Os ecos da sindemia, nome mais rigoroso da atual pandemia, que felizmente parece chegar ao fim, ainda estão repercutindo. Poderíamos aproveitar alguns hábitos advindos da necessidade dos EPIs (Equipamentos de Proteção Individual), mantendo-os como novas condutas úteis e inteligentes.
As máscaras estão liberadas, mas caberia usá-las em determinadas circunstâncias, não nos estressando com isso, sem excesso de temores nem de descuidos.
Além dos locais em que elas ainda são obrigatórias (transporte público e destinados à prestação de serviços de saúde), poderiam ser sugeridas para algumas eventualidades. Um exemplo de países asiáticos é construtivo: as pessoas cobrem o rosto quando estão resfriadas. Em restaurantes, padarias e serviços de alimentação, manter as máscaras de funcionários e atendentes também seria desejável.
À medida que vamos nos adaptando ao que chamamos de “novo normal”, seria ótimo aproveitar boas condutas surgidas nos tempos de isolamento social.
O trabalho virtual veio a ser rotina proveitosa para muitas pessoas e empresas. O home office mostrou-se mais útil e interessante em muitos casos, podendo ser uma escolha funcional. Os passatempos também podem ser readaptados e incrementados.
Muita gente que já dedicava muitas horas aos games, na oportunidade do isolamento, mergulhou ainda mais neles. Alguns jovens, já entendidos como viciados, tinham a desculpa de não poder sair de casa para não se afastar dos monitores.
A OMS (Organização Mundial de Saúde) incluiu “vício em games” na sua classificação internacional de doenças, como um transtorno mental, desde o início deste ano.
O “jogo patológico” (ludomania) já está nos transtornos mentais desde a década de 1990, mas voltada para os jogos de salão e apostas esportivas. Cassinos e hipódromos atraem muitos apostadores, alguns com presença turística, eventual, e outros muito frequentes, bem compulsivos.

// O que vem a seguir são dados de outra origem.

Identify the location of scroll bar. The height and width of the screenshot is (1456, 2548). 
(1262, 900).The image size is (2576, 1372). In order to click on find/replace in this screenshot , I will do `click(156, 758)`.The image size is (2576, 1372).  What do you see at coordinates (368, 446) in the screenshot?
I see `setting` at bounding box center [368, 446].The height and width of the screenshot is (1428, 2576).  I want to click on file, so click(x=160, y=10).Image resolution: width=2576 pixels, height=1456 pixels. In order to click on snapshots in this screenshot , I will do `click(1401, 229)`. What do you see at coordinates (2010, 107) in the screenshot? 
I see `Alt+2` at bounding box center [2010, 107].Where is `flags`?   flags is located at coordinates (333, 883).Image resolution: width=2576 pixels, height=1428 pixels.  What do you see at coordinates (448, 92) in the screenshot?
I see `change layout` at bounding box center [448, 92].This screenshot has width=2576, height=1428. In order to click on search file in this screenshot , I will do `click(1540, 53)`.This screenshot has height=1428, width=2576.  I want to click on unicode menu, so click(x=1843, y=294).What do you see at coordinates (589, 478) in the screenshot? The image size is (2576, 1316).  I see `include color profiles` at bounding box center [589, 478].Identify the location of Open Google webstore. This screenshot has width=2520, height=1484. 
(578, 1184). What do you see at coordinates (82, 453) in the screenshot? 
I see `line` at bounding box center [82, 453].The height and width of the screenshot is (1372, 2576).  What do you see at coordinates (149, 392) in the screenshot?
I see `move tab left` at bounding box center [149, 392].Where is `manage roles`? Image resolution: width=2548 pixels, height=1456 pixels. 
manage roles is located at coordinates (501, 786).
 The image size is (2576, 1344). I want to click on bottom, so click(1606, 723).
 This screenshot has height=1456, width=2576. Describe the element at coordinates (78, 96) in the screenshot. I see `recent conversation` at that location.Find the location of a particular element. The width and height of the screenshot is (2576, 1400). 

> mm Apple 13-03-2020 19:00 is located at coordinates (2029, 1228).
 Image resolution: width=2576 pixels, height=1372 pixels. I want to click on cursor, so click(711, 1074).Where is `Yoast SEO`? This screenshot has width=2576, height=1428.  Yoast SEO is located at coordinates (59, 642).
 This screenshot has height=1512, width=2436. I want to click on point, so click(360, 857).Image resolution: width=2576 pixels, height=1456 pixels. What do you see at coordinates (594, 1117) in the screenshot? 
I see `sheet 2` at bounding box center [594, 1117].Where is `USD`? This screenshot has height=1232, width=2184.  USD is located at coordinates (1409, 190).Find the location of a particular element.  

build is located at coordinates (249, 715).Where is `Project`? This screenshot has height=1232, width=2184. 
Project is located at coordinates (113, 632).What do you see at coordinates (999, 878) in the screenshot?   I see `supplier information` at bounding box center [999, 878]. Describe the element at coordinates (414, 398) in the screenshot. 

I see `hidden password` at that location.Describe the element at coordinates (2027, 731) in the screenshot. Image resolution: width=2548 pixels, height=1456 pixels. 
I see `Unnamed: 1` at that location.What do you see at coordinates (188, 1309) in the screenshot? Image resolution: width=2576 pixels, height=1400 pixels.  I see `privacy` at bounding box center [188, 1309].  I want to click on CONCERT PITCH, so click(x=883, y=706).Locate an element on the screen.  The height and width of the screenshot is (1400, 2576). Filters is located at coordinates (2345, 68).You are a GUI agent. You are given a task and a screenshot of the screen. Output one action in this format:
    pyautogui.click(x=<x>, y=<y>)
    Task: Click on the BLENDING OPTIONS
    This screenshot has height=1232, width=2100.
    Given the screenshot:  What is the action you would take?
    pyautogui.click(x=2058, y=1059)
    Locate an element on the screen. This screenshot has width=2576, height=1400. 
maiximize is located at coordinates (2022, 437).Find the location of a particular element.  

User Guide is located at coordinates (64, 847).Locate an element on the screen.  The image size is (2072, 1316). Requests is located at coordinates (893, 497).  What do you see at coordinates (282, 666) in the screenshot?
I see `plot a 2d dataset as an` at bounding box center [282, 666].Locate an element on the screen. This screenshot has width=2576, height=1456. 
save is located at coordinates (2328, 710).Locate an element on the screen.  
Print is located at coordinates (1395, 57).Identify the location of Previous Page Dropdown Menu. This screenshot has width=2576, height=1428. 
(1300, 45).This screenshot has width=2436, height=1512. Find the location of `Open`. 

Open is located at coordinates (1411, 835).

As roletas, as mesas onde se compete com cartas, dados e os caça-níqueis seduzem os jogadores. Las Vegas não dá folga: quem chega já encontra as máquinas no aeroporto.
Atividades clandestinas são comuns, em todos os lugares do mundo. E tem público fiel, apesar das proibições. O exemplo nacional maior é o jogo do bicho.
O turfe promove eventos tradicionais nas grandes cidades brasileiras. O primeiro Grande Prêmio Brasil, no Rio, é de 1933.
O Congresso Nacional vem debatendo de modo polêmico e complexo a possibilidade de reabrir cassinos, fechados desde 1946.
Longe das compulsões, patologia e vícios, a atividade lúdica é essencialmente saudável e proveitosa.
Jogar baralho, por exemplo, é fato muito comum. Toda família sabe participar de alguma disputa simples, podendo comprar as peças com facilidade. Existem mais de cem modalidades.
Os rudimentos de cartas são de um milênio atrás, na China. O baralho de hoje, de 52 cartas, esboçou-se na França do século 16. De um tipo de jogo fácil, mais simples, ao elaborado, difícil, todos são interessantes. A pessoa pode progredir para os sofisticados ou permanecer nos elementares. Vale tudo, o importante é jogar.
O exercício mental, a ginástica cognitiva e a interação afetiva que o baralho proporciona são excelentes, desde que se sustentem no aproveitamento lúdico, prazeroso.
Amigos jogando numa tarde/noite de sábado, com mínima aposta em dinheiro, apenas simbólica, irão divertir-se intensa e longamente, ativando bastante o cérebro, em clima de bons sentimentos, desafiando-se, competindo e provocando-se com inteligência, bom humor e alegria.
Os jogos têm essa utilidade divertida e construtiva, resguardados os aspectos de risco e segurança.
Um homem casado, com filhos, bom emprego, estava consumindo quase 40 % do seu rendimento em jogos, incluindo bilhetes lotéricos. O casal entrou em crise, foi à terapia, onde ele percebeu a extrapolação: não poderia jogar mais do que 10% dessa renda.
Para alguns, a fronteira entre o prazer com calistenia e a compulsão com estresse é sutil e delicada. Eles e seus pares devem estar sempre atentos e cautelosos.
A maioria, felizmente, ainda que também demande alguns cuidados, pode e deve fruir ao máximo a satisfação do ludismo responsável, energético e criativo.